[Input for this task]:
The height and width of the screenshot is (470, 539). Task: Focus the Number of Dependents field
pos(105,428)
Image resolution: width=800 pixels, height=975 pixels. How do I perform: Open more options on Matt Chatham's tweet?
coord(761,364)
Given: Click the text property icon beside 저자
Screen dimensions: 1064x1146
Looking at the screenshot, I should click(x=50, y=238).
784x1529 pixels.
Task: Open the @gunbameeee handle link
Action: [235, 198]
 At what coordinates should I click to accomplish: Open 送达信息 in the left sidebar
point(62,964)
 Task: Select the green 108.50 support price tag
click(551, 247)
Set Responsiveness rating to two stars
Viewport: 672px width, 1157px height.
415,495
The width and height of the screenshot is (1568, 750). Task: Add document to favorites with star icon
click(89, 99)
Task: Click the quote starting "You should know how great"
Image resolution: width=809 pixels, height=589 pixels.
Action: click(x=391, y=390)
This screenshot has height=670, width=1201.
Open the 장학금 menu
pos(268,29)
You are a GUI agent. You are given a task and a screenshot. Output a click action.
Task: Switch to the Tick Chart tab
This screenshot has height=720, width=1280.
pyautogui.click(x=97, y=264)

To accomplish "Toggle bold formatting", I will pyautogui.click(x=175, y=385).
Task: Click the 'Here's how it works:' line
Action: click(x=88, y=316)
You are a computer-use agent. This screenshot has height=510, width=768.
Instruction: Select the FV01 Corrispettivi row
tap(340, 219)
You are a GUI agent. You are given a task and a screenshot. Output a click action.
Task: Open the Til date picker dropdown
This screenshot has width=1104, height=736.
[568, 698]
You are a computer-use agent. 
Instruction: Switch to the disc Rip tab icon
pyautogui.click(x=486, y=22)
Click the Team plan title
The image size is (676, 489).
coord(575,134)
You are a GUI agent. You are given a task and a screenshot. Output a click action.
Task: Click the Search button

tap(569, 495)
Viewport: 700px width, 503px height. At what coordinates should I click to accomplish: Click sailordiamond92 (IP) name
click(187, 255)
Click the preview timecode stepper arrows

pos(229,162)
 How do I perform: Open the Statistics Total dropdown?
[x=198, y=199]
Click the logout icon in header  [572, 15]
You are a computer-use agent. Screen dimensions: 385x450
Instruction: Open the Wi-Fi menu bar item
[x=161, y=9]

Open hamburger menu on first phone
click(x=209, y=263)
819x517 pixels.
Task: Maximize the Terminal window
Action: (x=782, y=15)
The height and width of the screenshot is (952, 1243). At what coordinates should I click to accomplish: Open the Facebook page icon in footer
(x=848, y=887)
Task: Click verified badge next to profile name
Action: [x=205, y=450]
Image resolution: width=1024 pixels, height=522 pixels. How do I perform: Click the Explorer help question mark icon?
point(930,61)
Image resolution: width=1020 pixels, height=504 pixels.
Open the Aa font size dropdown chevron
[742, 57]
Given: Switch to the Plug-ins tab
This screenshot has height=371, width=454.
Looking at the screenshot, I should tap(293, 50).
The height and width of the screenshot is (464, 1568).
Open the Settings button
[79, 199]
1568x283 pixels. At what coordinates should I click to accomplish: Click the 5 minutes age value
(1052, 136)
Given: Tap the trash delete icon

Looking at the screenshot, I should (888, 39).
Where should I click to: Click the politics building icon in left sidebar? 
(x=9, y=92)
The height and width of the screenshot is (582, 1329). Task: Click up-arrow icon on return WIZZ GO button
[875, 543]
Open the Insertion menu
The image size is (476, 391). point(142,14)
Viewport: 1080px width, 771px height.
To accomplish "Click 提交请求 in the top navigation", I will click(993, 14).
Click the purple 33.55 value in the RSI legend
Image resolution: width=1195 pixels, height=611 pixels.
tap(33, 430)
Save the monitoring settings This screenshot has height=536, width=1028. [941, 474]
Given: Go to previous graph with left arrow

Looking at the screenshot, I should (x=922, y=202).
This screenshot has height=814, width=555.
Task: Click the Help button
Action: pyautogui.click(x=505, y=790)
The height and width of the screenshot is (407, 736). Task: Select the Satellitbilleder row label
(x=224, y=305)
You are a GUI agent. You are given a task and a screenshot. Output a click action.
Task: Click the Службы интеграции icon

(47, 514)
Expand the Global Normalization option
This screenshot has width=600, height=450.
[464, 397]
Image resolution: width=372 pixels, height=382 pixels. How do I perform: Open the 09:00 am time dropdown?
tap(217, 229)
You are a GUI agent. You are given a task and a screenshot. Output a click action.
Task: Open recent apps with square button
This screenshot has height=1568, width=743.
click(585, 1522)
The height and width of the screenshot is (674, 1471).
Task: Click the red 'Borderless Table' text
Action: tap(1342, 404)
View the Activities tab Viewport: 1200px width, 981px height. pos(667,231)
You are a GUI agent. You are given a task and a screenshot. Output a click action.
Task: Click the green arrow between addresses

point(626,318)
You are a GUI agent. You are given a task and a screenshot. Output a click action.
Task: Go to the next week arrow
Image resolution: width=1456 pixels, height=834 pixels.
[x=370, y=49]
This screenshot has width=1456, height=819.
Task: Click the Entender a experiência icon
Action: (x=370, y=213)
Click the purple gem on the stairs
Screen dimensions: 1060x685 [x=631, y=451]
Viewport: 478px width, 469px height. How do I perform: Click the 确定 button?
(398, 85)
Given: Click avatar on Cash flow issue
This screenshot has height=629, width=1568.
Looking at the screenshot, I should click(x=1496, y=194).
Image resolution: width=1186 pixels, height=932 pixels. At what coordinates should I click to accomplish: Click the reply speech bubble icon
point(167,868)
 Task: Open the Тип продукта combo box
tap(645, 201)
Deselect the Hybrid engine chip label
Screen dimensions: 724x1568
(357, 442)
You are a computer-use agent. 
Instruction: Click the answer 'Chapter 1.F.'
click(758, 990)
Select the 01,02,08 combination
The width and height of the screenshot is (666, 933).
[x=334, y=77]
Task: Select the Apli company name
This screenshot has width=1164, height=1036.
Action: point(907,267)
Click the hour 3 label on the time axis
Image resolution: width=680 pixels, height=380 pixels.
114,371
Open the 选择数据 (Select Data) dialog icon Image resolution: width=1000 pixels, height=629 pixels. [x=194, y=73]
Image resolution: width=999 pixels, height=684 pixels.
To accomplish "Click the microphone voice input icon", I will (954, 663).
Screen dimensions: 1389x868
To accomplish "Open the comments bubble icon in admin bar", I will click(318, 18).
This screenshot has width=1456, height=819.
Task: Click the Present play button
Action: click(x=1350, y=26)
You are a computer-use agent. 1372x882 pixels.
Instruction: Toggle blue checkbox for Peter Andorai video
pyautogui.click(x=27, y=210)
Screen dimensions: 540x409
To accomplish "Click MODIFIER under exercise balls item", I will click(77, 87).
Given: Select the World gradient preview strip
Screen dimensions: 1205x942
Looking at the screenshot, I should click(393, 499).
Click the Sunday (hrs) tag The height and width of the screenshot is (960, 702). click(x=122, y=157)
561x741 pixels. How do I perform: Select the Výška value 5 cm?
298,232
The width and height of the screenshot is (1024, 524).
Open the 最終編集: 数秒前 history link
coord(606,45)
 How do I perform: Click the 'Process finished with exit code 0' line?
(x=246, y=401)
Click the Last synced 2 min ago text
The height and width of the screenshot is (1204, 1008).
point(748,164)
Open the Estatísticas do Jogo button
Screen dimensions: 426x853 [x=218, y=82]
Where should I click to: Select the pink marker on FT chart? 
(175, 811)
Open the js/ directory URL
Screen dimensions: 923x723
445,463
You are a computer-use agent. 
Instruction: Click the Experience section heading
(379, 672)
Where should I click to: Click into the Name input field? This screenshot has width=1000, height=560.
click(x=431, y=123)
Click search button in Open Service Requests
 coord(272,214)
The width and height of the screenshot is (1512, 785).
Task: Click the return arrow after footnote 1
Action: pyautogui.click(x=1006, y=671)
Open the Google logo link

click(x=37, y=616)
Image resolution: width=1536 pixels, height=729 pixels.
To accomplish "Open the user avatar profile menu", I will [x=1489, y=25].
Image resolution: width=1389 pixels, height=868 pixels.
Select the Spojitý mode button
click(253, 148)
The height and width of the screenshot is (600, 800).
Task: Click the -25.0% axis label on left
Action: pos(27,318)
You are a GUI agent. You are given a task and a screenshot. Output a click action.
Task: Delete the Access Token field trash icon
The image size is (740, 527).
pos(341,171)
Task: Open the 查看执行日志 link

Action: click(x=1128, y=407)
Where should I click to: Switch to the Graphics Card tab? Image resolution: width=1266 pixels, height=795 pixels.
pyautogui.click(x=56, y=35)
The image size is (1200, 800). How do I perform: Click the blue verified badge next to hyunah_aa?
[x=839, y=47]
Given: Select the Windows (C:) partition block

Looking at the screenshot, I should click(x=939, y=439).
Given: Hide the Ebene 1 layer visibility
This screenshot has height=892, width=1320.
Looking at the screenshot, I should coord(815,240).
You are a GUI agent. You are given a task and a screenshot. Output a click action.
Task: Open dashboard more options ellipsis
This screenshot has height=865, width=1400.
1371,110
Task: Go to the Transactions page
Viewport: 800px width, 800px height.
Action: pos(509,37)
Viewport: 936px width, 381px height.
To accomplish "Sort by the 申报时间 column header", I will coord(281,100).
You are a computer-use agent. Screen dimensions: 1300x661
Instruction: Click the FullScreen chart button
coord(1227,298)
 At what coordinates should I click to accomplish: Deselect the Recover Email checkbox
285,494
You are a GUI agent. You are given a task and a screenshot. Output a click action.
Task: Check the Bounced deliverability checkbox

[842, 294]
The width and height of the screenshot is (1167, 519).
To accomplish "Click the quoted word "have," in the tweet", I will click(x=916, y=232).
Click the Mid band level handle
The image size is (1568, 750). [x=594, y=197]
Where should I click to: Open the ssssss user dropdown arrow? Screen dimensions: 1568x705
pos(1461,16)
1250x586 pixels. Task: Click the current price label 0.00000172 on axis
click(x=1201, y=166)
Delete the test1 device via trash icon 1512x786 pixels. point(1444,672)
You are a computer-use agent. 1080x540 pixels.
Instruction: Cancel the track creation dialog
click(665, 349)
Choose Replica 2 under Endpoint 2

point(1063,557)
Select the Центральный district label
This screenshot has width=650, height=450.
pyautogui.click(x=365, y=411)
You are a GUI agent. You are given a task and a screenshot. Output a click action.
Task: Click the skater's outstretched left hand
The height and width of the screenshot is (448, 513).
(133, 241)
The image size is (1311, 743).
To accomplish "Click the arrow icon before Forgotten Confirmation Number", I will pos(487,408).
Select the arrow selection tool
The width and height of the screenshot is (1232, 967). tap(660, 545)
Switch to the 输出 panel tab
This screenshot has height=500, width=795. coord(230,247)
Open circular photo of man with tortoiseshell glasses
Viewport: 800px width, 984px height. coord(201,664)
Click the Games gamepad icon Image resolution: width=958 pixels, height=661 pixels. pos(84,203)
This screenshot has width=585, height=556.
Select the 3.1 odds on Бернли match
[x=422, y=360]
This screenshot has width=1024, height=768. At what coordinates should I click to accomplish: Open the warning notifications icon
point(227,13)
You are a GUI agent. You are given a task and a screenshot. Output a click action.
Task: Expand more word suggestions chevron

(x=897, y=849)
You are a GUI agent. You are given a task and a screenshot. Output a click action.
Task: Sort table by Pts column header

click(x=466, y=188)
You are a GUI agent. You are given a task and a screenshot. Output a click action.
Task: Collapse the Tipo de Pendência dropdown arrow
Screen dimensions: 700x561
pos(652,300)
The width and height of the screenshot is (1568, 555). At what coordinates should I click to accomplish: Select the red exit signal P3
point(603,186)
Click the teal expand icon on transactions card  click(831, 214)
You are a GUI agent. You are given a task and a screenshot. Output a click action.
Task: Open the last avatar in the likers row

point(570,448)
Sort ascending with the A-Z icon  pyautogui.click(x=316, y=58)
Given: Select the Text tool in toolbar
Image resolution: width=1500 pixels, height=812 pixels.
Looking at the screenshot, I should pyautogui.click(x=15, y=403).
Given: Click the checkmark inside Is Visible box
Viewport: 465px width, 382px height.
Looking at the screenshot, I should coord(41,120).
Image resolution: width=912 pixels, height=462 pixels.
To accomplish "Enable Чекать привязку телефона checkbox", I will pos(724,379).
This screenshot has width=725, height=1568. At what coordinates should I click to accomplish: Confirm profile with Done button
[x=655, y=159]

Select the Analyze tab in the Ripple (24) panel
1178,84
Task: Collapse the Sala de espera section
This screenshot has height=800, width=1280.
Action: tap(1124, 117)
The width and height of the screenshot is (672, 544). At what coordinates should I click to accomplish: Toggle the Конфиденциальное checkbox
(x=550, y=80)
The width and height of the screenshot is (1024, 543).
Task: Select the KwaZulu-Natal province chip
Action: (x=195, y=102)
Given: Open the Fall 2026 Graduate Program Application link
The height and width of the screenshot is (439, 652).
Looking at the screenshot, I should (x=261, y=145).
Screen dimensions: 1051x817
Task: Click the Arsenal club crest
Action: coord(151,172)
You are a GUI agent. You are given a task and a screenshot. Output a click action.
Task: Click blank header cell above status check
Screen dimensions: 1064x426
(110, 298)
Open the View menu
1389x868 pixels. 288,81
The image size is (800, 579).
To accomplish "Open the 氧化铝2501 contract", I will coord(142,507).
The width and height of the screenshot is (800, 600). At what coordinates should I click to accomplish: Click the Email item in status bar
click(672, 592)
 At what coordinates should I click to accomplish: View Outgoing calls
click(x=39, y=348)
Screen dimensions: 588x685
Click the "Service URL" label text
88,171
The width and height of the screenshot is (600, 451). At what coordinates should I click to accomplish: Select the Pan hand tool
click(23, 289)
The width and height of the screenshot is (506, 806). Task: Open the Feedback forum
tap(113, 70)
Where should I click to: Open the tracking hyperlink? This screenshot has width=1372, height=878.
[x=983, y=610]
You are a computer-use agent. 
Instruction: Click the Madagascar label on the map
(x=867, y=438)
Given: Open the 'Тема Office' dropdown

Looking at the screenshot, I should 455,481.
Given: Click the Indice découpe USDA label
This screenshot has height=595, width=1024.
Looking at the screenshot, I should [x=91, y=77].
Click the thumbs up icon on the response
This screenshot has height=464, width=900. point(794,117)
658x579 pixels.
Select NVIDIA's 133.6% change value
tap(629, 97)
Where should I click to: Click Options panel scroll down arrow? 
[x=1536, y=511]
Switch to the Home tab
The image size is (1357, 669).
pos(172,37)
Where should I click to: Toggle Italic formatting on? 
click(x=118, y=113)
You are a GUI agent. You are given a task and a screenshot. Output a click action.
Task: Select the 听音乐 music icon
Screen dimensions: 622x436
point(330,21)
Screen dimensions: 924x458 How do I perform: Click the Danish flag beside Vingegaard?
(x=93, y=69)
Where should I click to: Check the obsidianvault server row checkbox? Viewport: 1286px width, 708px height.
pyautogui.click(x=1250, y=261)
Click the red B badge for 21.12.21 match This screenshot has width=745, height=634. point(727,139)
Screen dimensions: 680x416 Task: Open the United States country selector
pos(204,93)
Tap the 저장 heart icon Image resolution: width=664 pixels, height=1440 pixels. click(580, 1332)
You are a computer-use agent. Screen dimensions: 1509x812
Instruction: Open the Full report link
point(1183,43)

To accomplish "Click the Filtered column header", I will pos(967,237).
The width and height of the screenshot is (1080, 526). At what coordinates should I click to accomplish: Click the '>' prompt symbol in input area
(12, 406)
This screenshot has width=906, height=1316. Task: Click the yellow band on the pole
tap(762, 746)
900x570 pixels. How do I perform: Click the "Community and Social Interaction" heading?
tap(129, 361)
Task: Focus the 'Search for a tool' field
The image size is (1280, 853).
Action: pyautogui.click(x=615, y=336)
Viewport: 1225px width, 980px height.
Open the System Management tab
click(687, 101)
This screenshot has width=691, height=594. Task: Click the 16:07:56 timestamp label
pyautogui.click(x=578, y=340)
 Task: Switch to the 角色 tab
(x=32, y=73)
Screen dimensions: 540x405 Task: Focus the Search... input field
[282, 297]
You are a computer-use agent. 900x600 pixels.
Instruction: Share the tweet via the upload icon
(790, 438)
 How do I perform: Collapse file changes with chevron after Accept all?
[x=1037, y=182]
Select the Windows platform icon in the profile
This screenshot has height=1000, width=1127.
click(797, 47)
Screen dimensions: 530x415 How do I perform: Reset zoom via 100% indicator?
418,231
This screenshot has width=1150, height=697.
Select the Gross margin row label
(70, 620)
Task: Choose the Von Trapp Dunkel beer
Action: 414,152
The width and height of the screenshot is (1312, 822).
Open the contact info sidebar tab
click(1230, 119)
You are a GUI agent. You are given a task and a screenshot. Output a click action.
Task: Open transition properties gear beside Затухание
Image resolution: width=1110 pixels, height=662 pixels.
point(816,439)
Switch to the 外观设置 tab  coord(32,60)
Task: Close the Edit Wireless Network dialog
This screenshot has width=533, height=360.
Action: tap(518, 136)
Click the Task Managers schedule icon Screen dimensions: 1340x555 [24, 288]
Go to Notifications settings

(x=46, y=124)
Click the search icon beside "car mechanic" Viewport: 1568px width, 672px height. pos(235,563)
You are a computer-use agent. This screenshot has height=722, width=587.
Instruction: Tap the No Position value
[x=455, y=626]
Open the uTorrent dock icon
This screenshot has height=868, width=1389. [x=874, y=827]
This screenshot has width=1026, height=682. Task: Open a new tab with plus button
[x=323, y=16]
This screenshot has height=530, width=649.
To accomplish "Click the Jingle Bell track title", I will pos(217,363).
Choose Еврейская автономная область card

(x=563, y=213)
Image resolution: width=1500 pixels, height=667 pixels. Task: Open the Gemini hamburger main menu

[Instructions for the task]: Filter the records above and return every line that holds the word "computer".

[Result of the exercise]:
You are a computer-use agent. This screenshot has height=510, width=768.
You are a computer-use agent. 
You are a computer-use agent. Screen dimensions: 385x450
You are a computer-use agent. 
You are a computer-use agent. 1372x882 pixels.
You are a computer-use agent. 
You are a computer-use agent. Screen dimensions: 1300x661
You are a computer-use agent. 1080x540 pixels.
You are a computer-use agent. 
You are a computer-use agent. Screen dimensions: 1509x812
You are a computer-use agent. 900x600 pixels.
You are a computer-use agent. This screenshot has height=722, width=587.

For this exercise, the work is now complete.